Harvard Political Review Report Dissects Federal Budget Issues

The Harvard Political Review, a journal supported by the Institute of Politics, published its “Annual Report of the United States of America” for the 2013 fiscal year on Thursday, offering a detailed review and analysis of U.S. fiscal policy and its predicted impact on the nation.

The report, subtitled “What Every Citizen Should Know About the REAL State of the Nation,” was produced by 10 students and published in partnership with the non-profit American Education Foundation.

It features an overview of the country’s current fiscal position, as well as a detailed review of federal spending in areas such as social insurance, defense, education, and agriculture.

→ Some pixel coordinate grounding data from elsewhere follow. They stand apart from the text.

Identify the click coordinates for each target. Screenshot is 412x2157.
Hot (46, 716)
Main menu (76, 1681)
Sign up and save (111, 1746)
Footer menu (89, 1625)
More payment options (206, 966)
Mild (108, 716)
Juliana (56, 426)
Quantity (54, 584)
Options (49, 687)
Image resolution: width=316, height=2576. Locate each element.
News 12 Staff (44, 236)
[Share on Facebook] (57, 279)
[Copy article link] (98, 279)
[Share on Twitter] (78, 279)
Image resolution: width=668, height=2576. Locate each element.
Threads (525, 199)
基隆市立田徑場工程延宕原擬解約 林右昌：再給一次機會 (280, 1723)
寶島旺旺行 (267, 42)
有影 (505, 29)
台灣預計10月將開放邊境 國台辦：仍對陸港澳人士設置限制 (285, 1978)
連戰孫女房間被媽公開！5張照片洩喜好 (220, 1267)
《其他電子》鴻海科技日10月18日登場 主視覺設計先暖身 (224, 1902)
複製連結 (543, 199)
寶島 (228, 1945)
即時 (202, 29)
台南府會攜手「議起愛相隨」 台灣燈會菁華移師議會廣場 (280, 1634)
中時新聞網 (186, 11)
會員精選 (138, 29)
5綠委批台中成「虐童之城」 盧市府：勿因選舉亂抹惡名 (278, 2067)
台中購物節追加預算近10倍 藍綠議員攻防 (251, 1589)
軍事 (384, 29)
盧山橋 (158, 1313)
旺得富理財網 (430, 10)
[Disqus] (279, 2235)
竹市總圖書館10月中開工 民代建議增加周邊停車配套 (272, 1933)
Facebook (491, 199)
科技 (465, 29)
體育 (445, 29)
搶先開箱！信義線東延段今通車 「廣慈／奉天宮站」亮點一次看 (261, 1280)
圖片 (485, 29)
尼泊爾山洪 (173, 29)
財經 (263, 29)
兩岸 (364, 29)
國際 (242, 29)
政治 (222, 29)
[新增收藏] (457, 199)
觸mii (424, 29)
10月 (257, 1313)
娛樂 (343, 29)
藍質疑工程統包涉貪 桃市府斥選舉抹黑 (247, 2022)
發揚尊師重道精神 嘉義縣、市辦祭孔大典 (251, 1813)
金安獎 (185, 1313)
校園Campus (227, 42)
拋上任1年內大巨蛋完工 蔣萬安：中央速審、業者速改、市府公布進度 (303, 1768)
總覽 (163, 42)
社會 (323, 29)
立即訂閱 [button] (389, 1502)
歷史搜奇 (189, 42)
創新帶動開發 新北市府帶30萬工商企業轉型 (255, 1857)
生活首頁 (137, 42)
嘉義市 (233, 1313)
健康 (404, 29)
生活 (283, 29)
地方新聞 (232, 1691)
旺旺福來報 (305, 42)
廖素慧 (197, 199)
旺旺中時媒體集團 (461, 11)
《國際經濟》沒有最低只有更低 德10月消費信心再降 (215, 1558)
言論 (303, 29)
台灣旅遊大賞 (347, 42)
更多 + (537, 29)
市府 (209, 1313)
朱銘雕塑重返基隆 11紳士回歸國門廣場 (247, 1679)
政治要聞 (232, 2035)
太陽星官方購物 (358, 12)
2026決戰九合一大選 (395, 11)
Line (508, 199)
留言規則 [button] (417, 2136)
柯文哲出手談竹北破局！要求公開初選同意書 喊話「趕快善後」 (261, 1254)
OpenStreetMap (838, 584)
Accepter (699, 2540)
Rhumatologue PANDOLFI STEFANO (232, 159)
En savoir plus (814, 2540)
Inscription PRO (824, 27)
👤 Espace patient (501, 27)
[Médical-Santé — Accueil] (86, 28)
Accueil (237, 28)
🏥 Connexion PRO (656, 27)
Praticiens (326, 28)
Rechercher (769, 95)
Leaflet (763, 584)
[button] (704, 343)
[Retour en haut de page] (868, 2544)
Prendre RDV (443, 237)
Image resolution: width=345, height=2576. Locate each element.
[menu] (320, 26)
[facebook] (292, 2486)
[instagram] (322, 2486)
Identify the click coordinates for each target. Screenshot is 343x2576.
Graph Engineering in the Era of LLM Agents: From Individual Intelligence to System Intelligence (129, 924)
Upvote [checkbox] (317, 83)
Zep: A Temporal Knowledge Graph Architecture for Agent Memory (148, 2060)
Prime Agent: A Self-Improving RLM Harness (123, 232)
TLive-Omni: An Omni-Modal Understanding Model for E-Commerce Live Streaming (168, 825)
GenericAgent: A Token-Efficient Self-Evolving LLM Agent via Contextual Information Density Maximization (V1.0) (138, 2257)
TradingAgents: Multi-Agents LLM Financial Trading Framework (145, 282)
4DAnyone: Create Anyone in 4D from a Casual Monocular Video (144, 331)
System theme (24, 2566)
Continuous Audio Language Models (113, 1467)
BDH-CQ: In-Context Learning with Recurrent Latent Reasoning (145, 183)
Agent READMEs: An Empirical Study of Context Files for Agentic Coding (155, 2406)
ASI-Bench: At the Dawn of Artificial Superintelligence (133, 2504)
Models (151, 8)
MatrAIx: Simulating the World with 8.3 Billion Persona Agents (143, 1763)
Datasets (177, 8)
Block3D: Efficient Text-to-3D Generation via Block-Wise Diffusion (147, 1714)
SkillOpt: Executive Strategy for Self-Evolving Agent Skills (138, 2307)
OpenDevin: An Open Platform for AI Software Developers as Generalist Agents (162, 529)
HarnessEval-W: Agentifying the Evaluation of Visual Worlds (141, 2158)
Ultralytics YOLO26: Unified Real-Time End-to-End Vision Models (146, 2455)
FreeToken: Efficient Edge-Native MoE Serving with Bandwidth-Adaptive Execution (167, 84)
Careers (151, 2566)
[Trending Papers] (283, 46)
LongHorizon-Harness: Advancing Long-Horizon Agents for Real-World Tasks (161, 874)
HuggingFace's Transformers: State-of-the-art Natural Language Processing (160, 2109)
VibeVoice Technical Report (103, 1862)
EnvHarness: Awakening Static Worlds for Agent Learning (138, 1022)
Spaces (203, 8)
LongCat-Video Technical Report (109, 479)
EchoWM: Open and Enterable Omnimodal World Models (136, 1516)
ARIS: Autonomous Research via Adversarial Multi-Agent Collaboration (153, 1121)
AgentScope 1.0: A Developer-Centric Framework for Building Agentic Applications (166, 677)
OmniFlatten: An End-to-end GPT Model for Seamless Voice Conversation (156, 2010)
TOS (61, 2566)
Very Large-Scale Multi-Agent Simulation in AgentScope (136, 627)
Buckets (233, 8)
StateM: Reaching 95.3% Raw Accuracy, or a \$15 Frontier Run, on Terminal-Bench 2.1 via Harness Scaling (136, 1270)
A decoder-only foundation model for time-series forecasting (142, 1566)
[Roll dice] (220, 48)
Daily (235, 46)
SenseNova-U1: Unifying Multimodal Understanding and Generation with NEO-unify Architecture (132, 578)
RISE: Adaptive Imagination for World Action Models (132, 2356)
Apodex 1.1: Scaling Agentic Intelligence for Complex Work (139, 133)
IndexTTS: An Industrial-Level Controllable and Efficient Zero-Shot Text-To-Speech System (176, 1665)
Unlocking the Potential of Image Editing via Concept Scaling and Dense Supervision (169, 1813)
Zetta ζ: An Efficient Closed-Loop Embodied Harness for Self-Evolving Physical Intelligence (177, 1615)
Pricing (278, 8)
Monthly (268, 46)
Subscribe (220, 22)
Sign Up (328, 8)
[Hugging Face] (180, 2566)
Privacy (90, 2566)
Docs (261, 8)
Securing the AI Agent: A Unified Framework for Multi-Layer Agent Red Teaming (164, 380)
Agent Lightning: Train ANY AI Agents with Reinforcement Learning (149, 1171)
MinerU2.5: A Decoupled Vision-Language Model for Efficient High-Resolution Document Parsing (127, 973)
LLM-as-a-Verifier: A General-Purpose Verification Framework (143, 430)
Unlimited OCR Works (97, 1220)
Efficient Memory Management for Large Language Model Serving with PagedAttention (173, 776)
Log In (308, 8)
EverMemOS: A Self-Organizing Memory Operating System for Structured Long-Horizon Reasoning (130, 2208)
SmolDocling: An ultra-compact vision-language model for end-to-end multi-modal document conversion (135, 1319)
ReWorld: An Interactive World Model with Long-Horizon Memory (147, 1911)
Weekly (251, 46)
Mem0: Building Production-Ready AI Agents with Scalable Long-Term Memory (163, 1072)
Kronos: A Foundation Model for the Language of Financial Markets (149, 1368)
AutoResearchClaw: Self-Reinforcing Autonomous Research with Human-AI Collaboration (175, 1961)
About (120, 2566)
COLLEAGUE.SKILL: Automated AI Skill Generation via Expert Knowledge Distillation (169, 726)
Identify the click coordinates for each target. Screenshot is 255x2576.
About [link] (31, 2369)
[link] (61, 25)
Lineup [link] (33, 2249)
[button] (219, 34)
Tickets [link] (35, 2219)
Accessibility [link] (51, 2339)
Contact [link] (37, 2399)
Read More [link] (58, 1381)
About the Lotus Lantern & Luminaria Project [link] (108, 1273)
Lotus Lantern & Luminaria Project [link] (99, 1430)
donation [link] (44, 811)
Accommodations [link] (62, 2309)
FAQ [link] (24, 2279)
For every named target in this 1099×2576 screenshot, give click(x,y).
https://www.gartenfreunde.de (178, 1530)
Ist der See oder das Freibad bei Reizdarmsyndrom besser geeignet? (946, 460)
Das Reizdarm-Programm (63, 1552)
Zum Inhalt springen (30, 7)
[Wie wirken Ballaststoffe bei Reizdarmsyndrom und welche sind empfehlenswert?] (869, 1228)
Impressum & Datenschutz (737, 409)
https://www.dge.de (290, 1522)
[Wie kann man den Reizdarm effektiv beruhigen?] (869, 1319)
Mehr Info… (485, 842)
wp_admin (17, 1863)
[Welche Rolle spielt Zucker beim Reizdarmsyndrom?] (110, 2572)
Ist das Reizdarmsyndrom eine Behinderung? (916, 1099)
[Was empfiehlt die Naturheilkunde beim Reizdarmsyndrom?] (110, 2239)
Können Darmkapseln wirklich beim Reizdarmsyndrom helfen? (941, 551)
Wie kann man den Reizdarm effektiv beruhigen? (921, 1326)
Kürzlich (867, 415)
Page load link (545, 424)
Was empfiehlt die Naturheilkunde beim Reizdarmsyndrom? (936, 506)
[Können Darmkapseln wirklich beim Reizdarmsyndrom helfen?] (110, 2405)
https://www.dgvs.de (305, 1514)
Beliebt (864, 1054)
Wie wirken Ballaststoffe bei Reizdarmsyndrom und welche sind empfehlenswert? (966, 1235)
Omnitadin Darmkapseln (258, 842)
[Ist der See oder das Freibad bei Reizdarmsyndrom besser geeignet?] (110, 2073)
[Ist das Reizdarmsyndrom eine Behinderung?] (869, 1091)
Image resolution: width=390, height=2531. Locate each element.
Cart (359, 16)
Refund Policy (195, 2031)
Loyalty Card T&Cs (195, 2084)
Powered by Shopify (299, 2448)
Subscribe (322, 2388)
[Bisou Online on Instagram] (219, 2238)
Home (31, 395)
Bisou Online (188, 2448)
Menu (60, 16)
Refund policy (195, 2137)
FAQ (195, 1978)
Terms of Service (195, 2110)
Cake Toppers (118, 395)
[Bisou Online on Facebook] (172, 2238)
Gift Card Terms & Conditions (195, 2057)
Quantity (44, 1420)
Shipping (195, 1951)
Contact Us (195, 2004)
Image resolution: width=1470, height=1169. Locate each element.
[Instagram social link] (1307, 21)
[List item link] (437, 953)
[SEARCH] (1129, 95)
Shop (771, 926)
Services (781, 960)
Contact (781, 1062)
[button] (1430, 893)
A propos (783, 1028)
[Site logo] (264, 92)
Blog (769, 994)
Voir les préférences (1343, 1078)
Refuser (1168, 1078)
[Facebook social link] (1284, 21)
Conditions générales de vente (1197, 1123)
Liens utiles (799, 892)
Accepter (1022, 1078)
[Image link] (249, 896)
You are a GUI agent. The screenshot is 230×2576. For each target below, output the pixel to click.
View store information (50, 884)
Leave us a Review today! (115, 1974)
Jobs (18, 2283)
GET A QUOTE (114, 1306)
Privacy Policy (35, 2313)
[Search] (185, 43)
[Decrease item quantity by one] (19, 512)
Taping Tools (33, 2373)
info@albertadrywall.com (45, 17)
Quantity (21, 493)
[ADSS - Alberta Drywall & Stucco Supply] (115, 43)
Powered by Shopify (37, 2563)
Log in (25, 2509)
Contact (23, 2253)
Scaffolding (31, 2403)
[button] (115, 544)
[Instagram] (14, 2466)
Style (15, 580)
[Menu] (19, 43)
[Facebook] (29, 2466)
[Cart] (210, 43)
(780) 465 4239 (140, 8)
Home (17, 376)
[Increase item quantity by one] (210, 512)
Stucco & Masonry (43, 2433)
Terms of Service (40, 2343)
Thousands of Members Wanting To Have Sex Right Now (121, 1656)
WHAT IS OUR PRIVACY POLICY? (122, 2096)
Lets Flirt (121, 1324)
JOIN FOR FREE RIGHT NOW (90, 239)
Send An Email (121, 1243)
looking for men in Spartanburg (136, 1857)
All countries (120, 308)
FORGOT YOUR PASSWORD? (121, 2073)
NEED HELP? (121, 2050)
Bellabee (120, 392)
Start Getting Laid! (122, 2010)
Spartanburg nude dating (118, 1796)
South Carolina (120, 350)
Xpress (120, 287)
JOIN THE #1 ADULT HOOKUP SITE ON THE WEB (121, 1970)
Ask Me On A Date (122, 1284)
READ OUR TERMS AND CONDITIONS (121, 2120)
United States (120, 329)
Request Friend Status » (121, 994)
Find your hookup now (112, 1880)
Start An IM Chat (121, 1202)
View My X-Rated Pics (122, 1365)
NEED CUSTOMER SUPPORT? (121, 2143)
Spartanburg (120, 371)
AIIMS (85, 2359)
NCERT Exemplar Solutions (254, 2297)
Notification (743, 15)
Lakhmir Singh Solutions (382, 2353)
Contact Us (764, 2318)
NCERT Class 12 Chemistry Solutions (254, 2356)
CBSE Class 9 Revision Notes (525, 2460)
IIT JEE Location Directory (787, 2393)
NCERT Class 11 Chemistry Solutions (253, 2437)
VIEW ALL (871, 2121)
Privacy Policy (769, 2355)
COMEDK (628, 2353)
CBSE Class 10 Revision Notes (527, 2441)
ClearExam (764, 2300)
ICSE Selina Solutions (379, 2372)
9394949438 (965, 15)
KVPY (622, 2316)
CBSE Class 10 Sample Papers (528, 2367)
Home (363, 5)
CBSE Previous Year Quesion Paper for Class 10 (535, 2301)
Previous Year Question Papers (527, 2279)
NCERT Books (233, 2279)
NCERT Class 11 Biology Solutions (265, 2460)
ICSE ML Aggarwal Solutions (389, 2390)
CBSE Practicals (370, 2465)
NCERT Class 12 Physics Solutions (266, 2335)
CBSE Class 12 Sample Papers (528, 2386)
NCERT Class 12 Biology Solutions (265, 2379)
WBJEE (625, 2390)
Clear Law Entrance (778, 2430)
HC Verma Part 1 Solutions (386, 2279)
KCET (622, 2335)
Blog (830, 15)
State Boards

According to the 86-page report, without reform, Social Security beneficiaries will face a 23 percent benefit cut in 2033. The report also found that the growth of the cost for Medicare has been slowing and that many tax expenditures disproportionately benefit high-income taxpayers.

“A real challenge remains overcoming today's bitter partisanship and governmental gridlock to not only ensure progress, but also show millennials and all our citizens that Washington, D.C.—and our democratic process—can still work and make a difference,” C. M. Trey Grayson ’94, director of the IOP, wrote in an email.

The report was founded in 1995 by AEF’s Executive Director Meredith E. Bagby ’95 when she was an undergraduate at the College working for the IOP.

“Back in those days, producing the report was difficult because there was no internet and we couldn’t look up the numbers,” Bagby said. “But even when information is readily available today, it’s still produced in a way that is not very digestible for a regular citizen."

According to Daniel E. Backman ’15, the report’s student executive editor and president of the Harvard Political Review, the report seeks to make information on the federal budget—often complex and scattered—accessible to the average citizen.

“The major theme of the report is that our government is fairly dysfunctional in terms of budget policy,” Backman said. “There is a huge disconnect between what’s useful and what’s getting done, and people not aware of what’s going on.”

Bagby, who witnessed the growth of the report since 1995, echoes this sentiment.

“Even though it’s been 20 years [since the first report], the fundamental ways in which we spend money in this country [have] not changed,” Bagby said. “The most troubling trend is that there’s no trend.”

In a call for action, Backman wrote in the report’s introduction, “Ask yourself, after reading this report, whether that budget truly represents your values. If not, do something about it.”